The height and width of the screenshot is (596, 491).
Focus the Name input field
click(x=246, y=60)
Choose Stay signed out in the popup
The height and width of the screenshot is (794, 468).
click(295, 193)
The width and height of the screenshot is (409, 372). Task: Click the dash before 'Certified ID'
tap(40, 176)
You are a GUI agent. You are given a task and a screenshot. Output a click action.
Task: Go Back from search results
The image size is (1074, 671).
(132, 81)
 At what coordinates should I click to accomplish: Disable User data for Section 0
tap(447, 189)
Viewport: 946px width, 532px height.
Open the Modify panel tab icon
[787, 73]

※ ※ ※

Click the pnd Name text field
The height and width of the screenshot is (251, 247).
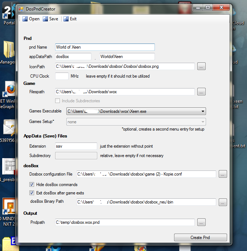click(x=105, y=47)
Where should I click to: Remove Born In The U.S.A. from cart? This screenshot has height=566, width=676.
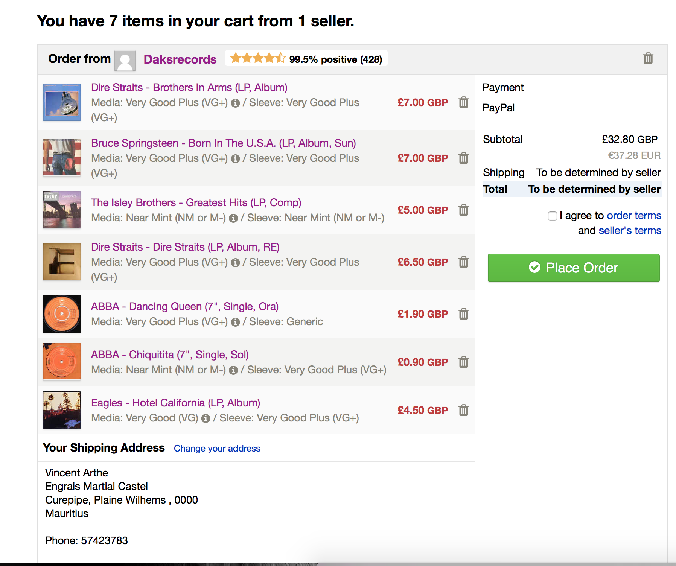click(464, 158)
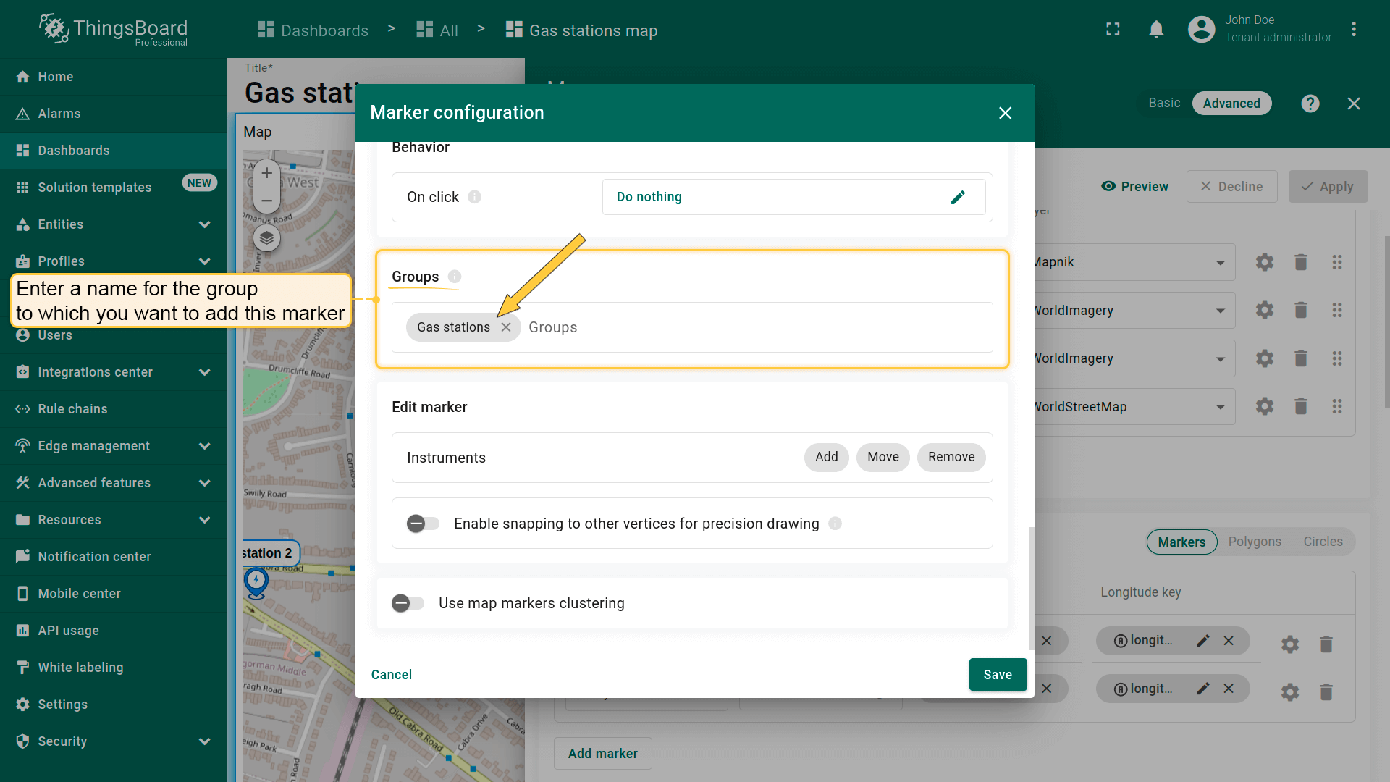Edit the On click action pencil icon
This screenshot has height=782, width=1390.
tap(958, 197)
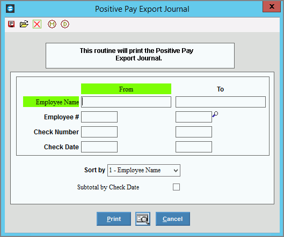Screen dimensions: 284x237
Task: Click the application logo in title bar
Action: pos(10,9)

※ ※ ※

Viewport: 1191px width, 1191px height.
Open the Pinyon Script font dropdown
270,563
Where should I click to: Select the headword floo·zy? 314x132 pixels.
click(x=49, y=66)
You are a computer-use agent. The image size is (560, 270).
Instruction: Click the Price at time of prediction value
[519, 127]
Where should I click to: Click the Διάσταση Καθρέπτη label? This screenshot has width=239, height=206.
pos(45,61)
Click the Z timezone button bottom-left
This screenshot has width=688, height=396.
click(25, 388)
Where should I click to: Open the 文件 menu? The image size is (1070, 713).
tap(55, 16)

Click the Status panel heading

※ ※ ※

TASK TO CARRY OUT: Pick out every line in the records above that contains the word "from", and copy each one. The match is case-sensitive.

RIGHT ANSWER:
Task: Go Back from search results
Where should I click to: Remove Born In The U.S.A. from cart? This screenshot has height=566, width=676.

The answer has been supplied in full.